-- Opening Marker --
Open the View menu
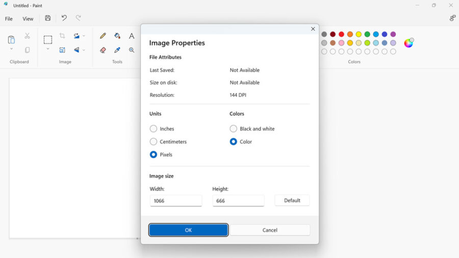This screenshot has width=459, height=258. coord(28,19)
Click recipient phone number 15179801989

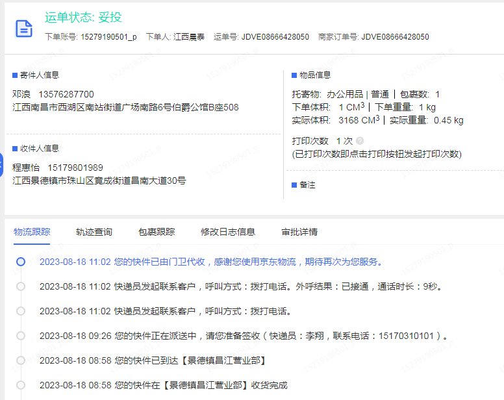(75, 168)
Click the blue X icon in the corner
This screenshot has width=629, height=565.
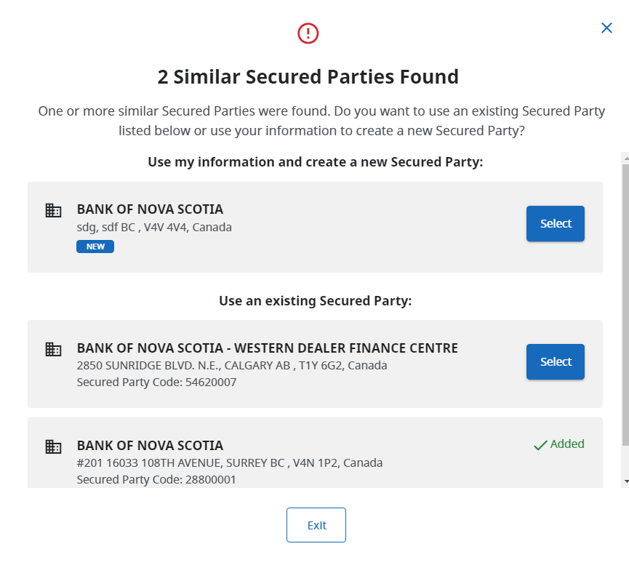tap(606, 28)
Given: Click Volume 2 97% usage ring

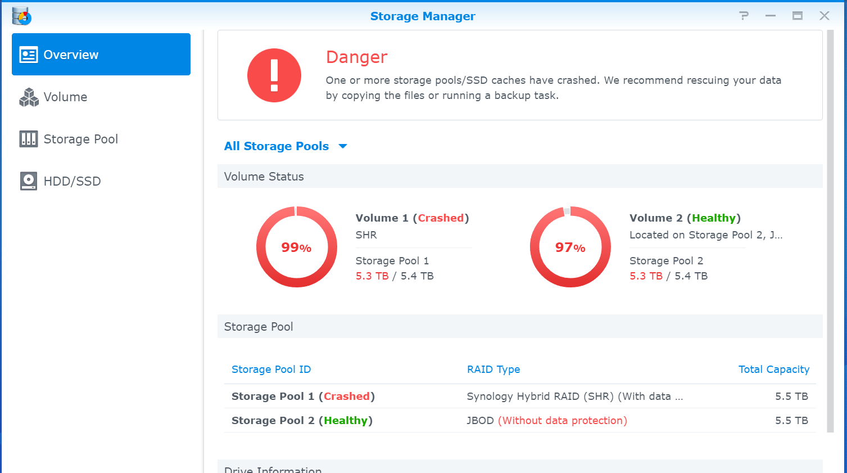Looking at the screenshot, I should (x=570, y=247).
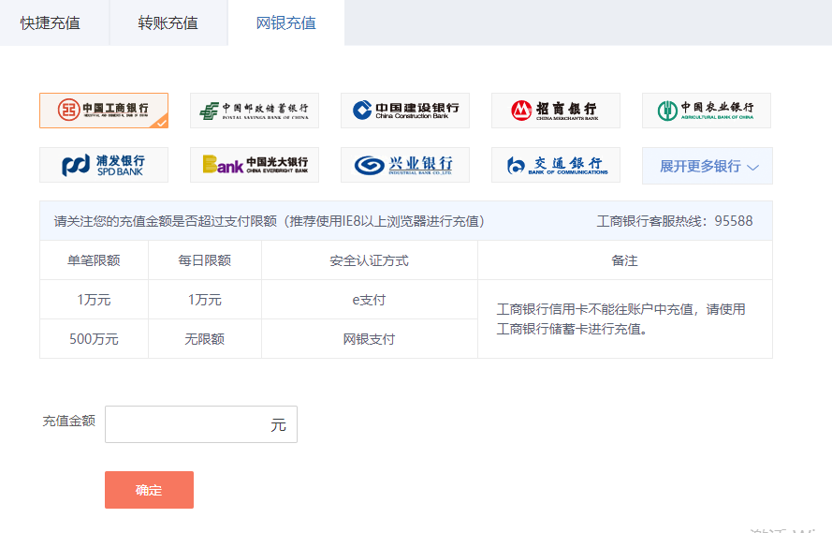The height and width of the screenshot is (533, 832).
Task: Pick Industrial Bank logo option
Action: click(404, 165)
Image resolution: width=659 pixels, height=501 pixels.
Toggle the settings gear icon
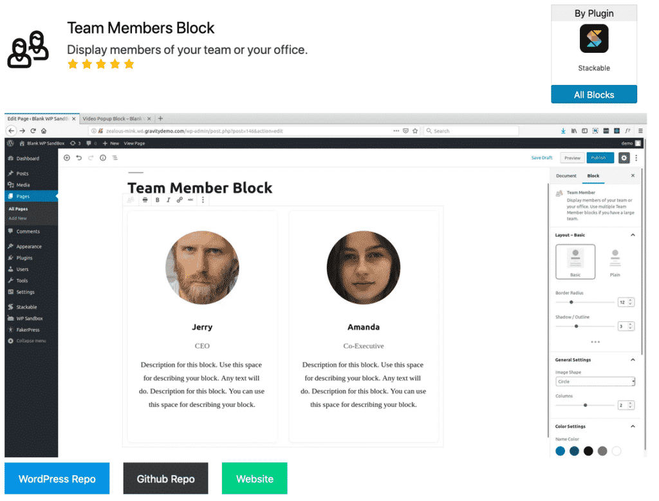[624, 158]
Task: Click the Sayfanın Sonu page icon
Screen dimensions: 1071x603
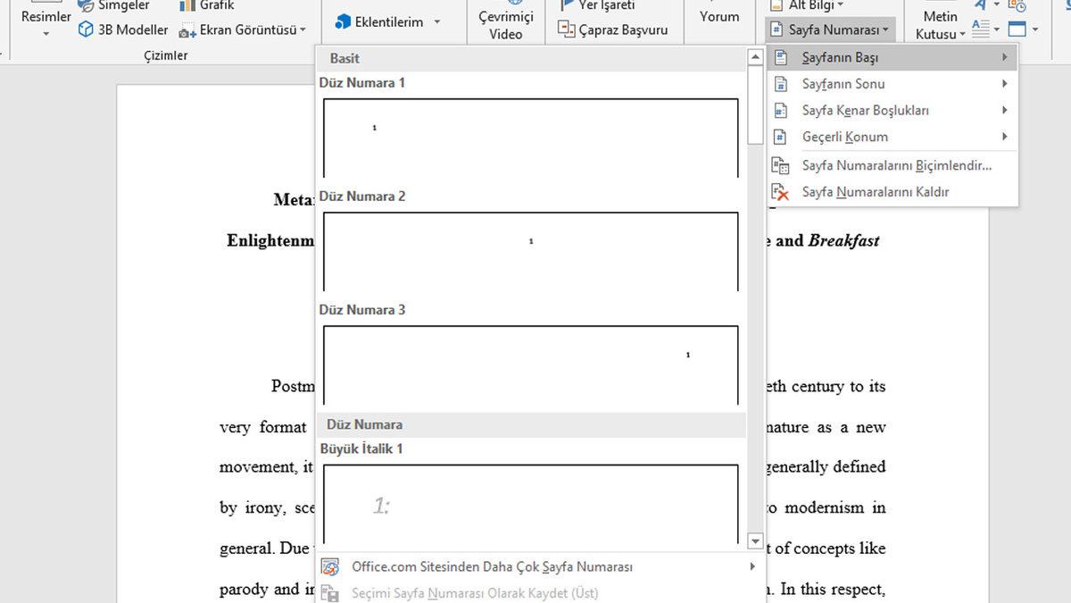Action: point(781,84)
-- Closing Marker --
-- Opening Marker --
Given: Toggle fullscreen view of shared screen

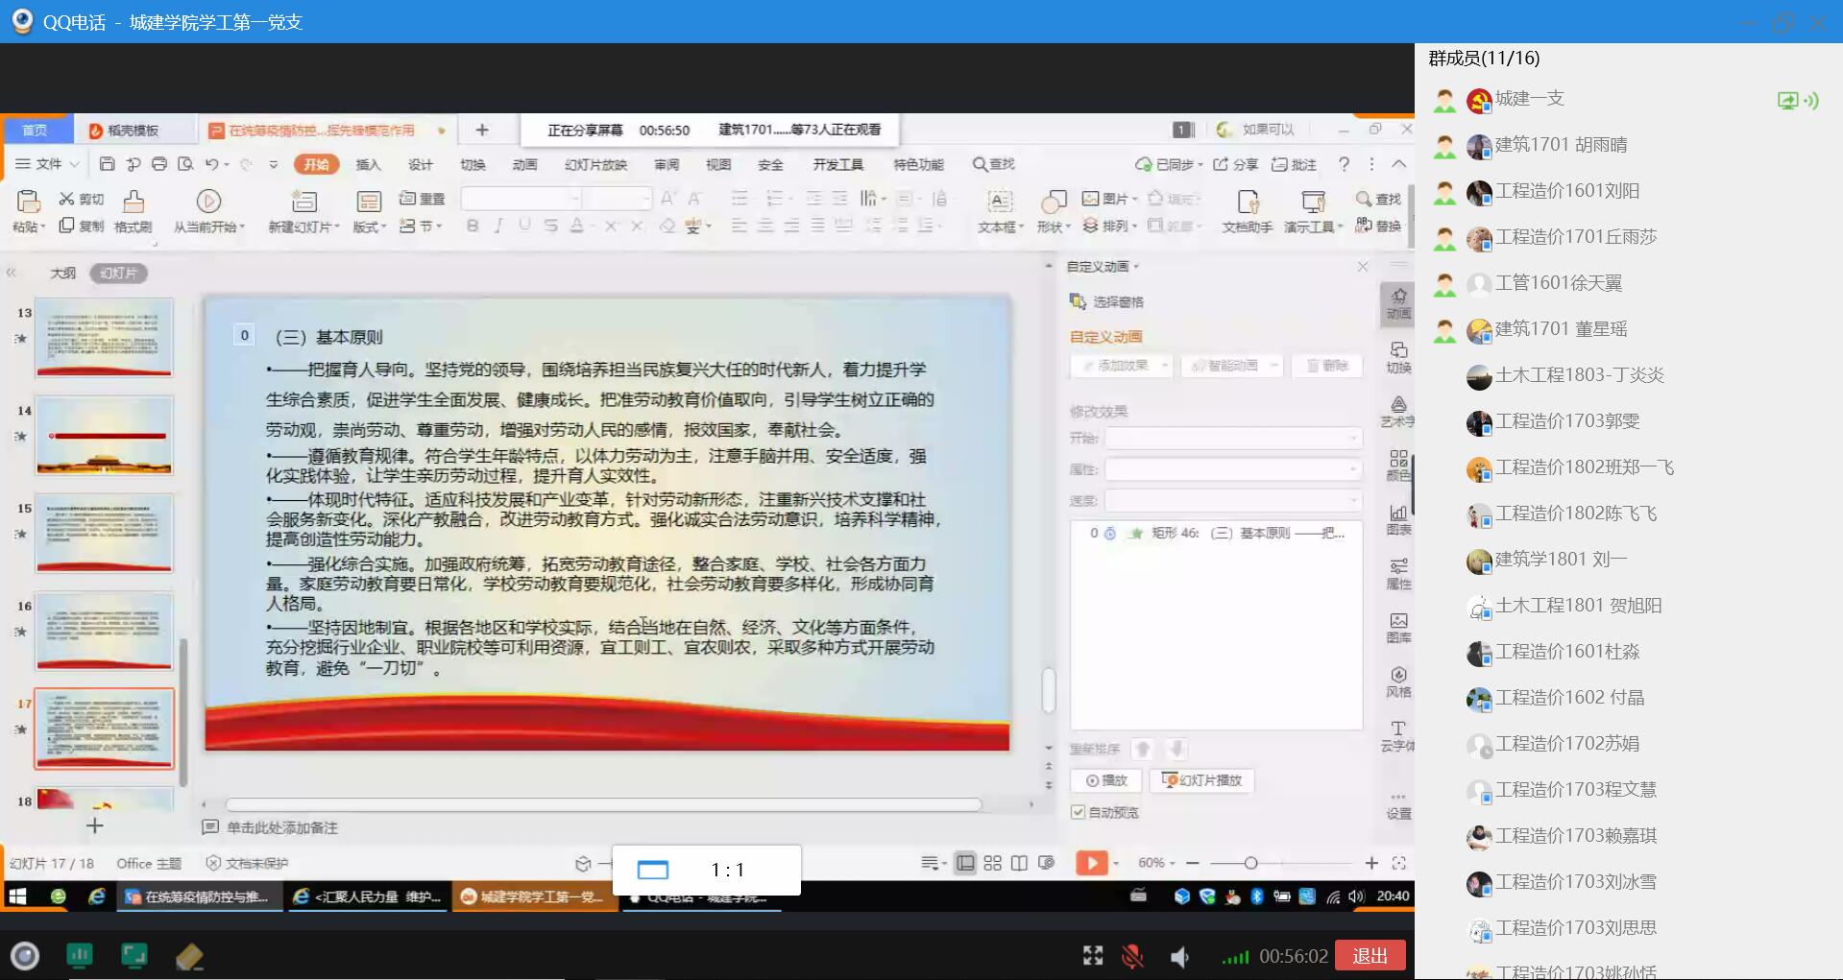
-- Closing Marker --
-- Opening Marker --
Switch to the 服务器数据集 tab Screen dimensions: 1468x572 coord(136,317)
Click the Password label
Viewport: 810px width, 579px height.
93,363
-- Closing Marker --
EXERCISE DIRECTIONS –
Drop the pictures; return the lines above from the line containing "Click recipient phone number 15179801989" to the line containing "Image resolution: width=659", both included, exactly.

RESPONSE AREA –
Click recipient phone number 15179801989

(75, 168)
Click the blue X icon in the corner
This screenshot has width=629, height=565.
tap(606, 28)
Given: Click Volume 2 97% usage ring

Looking at the screenshot, I should (x=570, y=247).
The height and width of the screenshot is (533, 832).
Task: Pick Industrial Bank logo option
Action: click(404, 165)
Image resolution: width=659 pixels, height=501 pixels.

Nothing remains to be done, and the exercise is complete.